== The records ==
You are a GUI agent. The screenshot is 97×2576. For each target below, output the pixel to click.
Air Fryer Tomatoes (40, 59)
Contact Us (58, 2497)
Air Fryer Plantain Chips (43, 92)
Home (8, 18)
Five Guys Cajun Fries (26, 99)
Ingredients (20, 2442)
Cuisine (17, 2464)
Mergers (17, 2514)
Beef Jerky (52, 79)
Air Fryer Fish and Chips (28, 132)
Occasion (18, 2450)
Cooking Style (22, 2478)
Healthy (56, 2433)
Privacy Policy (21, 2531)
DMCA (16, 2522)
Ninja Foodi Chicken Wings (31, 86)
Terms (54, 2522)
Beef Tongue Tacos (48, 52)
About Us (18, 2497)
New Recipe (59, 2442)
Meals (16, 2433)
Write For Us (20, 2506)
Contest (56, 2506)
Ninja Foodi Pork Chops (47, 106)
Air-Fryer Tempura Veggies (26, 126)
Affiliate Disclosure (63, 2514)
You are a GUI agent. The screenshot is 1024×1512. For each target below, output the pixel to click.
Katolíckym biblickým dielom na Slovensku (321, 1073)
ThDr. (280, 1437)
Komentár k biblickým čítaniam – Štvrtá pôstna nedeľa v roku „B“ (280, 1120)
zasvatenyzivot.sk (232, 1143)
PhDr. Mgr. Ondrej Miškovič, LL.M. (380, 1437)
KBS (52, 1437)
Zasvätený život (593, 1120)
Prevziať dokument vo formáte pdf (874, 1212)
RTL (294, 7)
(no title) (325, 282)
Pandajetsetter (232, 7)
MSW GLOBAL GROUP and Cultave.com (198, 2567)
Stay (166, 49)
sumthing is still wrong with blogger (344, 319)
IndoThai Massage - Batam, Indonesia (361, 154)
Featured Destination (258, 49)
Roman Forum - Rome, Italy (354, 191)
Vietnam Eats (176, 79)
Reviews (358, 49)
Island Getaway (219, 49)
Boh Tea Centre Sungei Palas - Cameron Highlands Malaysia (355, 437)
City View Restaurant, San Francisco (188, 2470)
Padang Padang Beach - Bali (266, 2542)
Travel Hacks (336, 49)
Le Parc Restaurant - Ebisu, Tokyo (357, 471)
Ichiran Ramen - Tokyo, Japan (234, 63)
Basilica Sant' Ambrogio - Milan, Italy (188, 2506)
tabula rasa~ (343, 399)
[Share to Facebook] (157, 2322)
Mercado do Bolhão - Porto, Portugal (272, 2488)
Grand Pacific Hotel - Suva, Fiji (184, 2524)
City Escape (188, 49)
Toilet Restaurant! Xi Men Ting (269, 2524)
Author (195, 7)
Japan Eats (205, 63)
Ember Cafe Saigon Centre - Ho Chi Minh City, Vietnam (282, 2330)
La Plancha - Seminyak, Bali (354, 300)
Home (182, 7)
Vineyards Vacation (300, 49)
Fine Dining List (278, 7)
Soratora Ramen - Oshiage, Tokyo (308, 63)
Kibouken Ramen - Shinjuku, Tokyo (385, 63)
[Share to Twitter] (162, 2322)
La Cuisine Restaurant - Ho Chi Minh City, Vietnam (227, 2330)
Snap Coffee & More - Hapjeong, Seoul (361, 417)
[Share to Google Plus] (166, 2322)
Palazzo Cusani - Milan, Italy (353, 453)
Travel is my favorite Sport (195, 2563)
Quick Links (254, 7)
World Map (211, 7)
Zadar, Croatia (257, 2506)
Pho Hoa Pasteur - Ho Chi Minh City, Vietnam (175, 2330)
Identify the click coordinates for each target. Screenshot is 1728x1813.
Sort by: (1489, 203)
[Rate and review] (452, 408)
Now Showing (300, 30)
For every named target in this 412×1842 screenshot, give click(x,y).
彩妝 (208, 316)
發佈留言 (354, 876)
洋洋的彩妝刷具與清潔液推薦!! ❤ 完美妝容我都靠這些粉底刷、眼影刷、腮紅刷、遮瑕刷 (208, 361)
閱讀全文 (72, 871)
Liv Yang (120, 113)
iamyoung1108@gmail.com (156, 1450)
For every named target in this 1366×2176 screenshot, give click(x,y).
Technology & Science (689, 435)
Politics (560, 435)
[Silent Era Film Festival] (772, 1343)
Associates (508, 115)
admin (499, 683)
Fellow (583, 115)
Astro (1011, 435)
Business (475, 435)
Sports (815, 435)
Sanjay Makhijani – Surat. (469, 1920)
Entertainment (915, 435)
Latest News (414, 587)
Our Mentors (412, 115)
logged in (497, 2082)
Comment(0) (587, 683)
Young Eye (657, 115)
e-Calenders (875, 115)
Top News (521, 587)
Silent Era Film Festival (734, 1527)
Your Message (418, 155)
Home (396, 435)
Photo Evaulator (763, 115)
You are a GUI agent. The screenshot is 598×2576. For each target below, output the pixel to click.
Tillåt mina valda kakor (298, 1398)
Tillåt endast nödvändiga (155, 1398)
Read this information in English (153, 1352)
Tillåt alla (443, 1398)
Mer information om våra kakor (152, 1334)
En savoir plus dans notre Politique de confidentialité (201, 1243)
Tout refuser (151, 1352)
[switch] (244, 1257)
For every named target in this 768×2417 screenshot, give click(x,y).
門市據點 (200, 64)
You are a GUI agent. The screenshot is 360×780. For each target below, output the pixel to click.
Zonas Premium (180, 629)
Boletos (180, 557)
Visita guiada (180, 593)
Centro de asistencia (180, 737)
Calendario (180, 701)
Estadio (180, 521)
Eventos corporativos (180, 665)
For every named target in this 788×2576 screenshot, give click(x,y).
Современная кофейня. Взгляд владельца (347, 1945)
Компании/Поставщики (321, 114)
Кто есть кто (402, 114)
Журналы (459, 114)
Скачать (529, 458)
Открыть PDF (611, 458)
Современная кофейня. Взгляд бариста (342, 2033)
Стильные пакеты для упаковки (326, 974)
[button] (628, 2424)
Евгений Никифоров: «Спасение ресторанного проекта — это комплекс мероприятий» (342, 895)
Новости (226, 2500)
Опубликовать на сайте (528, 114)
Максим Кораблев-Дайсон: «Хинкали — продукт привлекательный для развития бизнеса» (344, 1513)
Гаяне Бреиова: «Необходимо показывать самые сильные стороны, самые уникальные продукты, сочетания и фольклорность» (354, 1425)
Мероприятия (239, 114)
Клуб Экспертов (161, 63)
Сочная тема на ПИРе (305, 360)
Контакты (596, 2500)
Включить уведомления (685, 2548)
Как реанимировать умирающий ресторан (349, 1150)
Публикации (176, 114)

== Goal of the exercise ==
Write out every entry verbatim.

== Exercise answer ==
You are a GUI agent. The screenshot is 97×2576. For each target below, output the pixel to click.
Air Fryer Tomatoes (40, 59)
Contact Us (58, 2497)
Air Fryer Plantain Chips (43, 92)
Home (8, 18)
Five Guys Cajun Fries (26, 99)
Ingredients (20, 2442)
Cuisine (17, 2464)
Mergers (17, 2514)
Beef Jerky (52, 79)
Air Fryer Fish and Chips (28, 132)
Occasion (18, 2450)
Cooking Style (22, 2478)
Healthy (56, 2433)
Privacy Policy (21, 2531)
DMCA (16, 2522)
Ninja Foodi Chicken Wings (31, 86)
Terms (54, 2522)
Beef Tongue Tacos (48, 52)
About Us (18, 2497)
New Recipe (59, 2442)
Meals (16, 2433)
Write For Us (20, 2506)
Contest (56, 2506)
Ninja Foodi Pork Chops (47, 106)
Air-Fryer Tempura Veggies (26, 126)
Affiliate Disclosure (63, 2514)
You are a GUI agent. The screenshot is 1024×1512. For each target below, output the pixel to click.
Katolíckym biblickým dielom na Slovensku (321, 1073)
ThDr. (280, 1437)
Komentár k biblickým čítaniam – Štvrtá pôstna nedeľa v roku „B“ (280, 1120)
zasvatenyzivot.sk (232, 1143)
PhDr. Mgr. Ondrej Miškovič, LL.M. (380, 1437)
KBS (52, 1437)
Zasvätený život (593, 1120)
Prevziať dokument vo formáte pdf (874, 1212)
RTL (294, 7)
(no title) (325, 282)
Pandajetsetter (232, 7)
MSW GLOBAL GROUP and Cultave.com (198, 2567)
Stay (166, 49)
sumthing is still wrong with blogger (344, 319)
IndoThai Massage - Batam, Indonesia (361, 154)
Featured Destination (258, 49)
Roman Forum - Rome, Italy (354, 191)
Vietnam Eats (176, 79)
Reviews (358, 49)
Island Getaway (219, 49)
Boh Tea Centre Sungei Palas - Cameron Highlands Malaysia (355, 437)
City View Restaurant, San Francisco (188, 2470)
Padang Padang Beach - Bali (266, 2542)
Travel Hacks (336, 49)
Le Parc Restaurant - Ebisu, Tokyo (357, 471)
Ichiran Ramen - Tokyo, Japan (234, 63)
Basilica Sant' Ambrogio - Milan, Italy (188, 2506)
tabula rasa~ (343, 399)
[Share to Facebook] (157, 2322)
Mercado do Bolhão - Porto, Portugal (272, 2488)
Grand Pacific Hotel - Suva, Fiji (184, 2524)
City Escape (188, 49)
Toilet Restaurant! Xi Men Ting (269, 2524)
Author (195, 7)
Japan Eats (205, 63)
Ember Cafe Saigon Centre - Ho Chi Minh City, Vietnam (282, 2330)
La Plancha - Seminyak, Bali (354, 300)
Home (182, 7)
Vineyards Vacation (300, 49)
Fine Dining List (278, 7)
Soratora Ramen - Oshiage, Tokyo (308, 63)
Kibouken Ramen - Shinjuku, Tokyo (385, 63)
[Share to Twitter] (162, 2322)
La Cuisine Restaurant - Ho Chi Minh City, Vietnam (227, 2330)
Snap Coffee & More - Hapjeong, Seoul (361, 417)
[Share to Google Plus] (166, 2322)
Palazzo Cusani - Milan, Italy (353, 453)
Travel is my favorite Sport (195, 2563)
Quick Links (254, 7)
World Map (211, 7)
Zadar, Croatia (257, 2506)
Pho Hoa Pasteur - Ho Chi Minh City, Vietnam (175, 2330)
Identify the click coordinates for each target. Screenshot is 1728x1813.
Sort by: (1489, 203)
[Rate and review] (452, 408)
Now Showing (300, 30)
For every named target in this 412×1842 screenshot, give click(x,y).
彩妝 (208, 316)
發佈留言 (354, 876)
洋洋的彩妝刷具與清潔液推薦!! ❤ 完美妝容我都靠這些粉底刷、眼影刷、腮紅刷、遮瑕刷 (208, 361)
閱讀全文 (72, 871)
Liv Yang (120, 113)
iamyoung1108@gmail.com (156, 1450)
For every named target in this 1366×2176 screenshot, give click(x,y).
Technology & Science (689, 435)
Politics (560, 435)
[Silent Era Film Festival] (772, 1343)
Associates (508, 115)
admin (499, 683)
Fellow (583, 115)
Astro (1011, 435)
Business (475, 435)
Sports (815, 435)
Sanjay Makhijani – Surat. (469, 1920)
Entertainment (915, 435)
Latest News (414, 587)
Our Mentors (412, 115)
logged in (497, 2082)
Comment(0) (587, 683)
Young Eye (657, 115)
e-Calenders (875, 115)
Top News (521, 587)
Silent Era Film Festival (734, 1527)
Your Message (418, 155)
Home (396, 435)
Photo Evaulator (763, 115)
You are a GUI agent. The screenshot is 598×2576. For each target below, output the pixel to click.
Tillåt mina valda kakor (298, 1398)
Tillåt endast nödvändiga (155, 1398)
Read this information in English (153, 1352)
Tillåt alla (443, 1398)
Mer information om våra kakor (152, 1334)
En savoir plus dans notre Politique de confidentialité (201, 1243)
Tout refuser (151, 1352)
[switch] (244, 1257)
For every named target in this 768×2417 screenshot, give click(x,y).
門市據點 (200, 64)
You are a GUI agent. The screenshot is 360×780. For each target below, output the pixel to click.
Zonas Premium (180, 629)
Boletos (180, 557)
Visita guiada (180, 593)
Centro de asistencia (180, 737)
Calendario (180, 701)
Estadio (180, 521)
Eventos corporativos (180, 665)
For every named target in this 788×2576 screenshot, give click(x,y).
Современная кофейня. Взгляд владельца (347, 1945)
Компании/Поставщики (321, 114)
Кто есть кто (402, 114)
Журналы (459, 114)
Скачать (529, 458)
Открыть PDF (611, 458)
Современная кофейня. Взгляд бариста (342, 2033)
Стильные пакеты для упаковки (326, 974)
[button] (628, 2424)
Евгений Никифоров: «Спасение ресторанного проекта — это комплекс мероприятий» (342, 895)
Новости (226, 2500)
Опубликовать на сайте (528, 114)
Максим Кораблев-Дайсон: «Хинкали — продукт привлекательный для развития бизнеса» (344, 1513)
Гаяне Бреиова: «Необходимо показывать самые сильные стороны, самые уникальные продукты, сочетания и фольклорность» (354, 1425)
Мероприятия (239, 114)
Клуб Экспертов (161, 63)
Сочная тема на ПИРе (305, 360)
Контакты (596, 2500)
Включить уведомления (685, 2548)
Как реанимировать умирающий ресторан (349, 1150)
Публикации (176, 114)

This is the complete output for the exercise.